Conductor Wong, informally attired in polo shirt and denim jeans, introduced the various instrumental groups to the audience and also briefly spoke about Beethoven's orchestration between the movements. Without further fanfare, the Beethoven symphony got underway with the familiar “da-da-da-dum” motif.
Shorn of opulence or bombast, the composer's ideas were laid bare on a plate. One soon discerned how he brought the disparate parts together, in consonance and dissonance. Just four each of first and second violins, three violas, two cellos, two basses and the minimum complement of winds, brass and percussion, meant that the sound was not going to be rich or fulsome.
That was not the idea in the first place, and depending on where one sat, the balance was also certain to be awry. However what the listener got was a truly organic feel of an overplayed masterpiece, and the power of raw emotions set into music. This pair of ears happened to be in the direct trajectory of the trio of trombones that announced themselves wholeheartedly in the finale, and shrill blast of the piccolo.
The Surround Sound effect worked better in Riley's 1964 classic that started an inexorable trend in musical minimalism. Its premise was both simple and primitive, a repeated rhythmic pattern of the C note over which various sequences from combinations of instruments could be grafted onto its unwavering linear structure.
The ensemble was further pared down, now led by percussionist Ramu Thiruyanam on the MalletKat Pro (an electronic xylophone) and drum, with significant contributions from cello and keyboard. Traditional instruments like guzheng, tabla, guitar and bamboo flute were added into the mix, and audience members armed with a single-paged score were encouraged to sing any of the 53 notated fragments during appropriate moments.
The result was a heady and serendipitous melange of sounds, dizzying and strangely hypnotic. Riley's work was in essence the basis of music itself, the very foundation upon which the sounds of African drumming and Javanese gamelan become possible.
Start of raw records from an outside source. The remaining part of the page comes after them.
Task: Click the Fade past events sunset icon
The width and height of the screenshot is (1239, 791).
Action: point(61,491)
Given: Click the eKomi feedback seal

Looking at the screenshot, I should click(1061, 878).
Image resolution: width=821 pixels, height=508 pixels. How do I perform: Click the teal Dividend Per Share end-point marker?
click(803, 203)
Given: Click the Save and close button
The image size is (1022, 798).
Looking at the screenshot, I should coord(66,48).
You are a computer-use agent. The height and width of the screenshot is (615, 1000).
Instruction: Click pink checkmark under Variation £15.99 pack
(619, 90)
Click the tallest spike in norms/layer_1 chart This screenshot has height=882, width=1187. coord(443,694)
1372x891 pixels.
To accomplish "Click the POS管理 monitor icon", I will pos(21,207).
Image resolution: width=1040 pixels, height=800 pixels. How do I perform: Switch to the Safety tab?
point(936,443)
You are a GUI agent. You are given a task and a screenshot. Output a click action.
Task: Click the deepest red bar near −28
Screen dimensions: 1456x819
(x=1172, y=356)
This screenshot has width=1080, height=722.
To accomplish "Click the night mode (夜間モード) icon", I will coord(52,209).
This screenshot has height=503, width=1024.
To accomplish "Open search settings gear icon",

The Western forms of the canon, passacaglia, theme and variations and the more sophisticated fugue could all be derived from its basic pulse and momentum.
Every incarnation of In C would result in very different outcomes, and ACE'ss version which played for a good 37 minutes became a thrilling encounter with music at its most rudimentary grassroots. Little wonder that the many children in the audience sat quietly transfixed, clearly overawed by the experience. That is exactly how good music should move people.
|Professor Ho Chee Kong was in the audience, and |
took the opportunity for photos with the performers.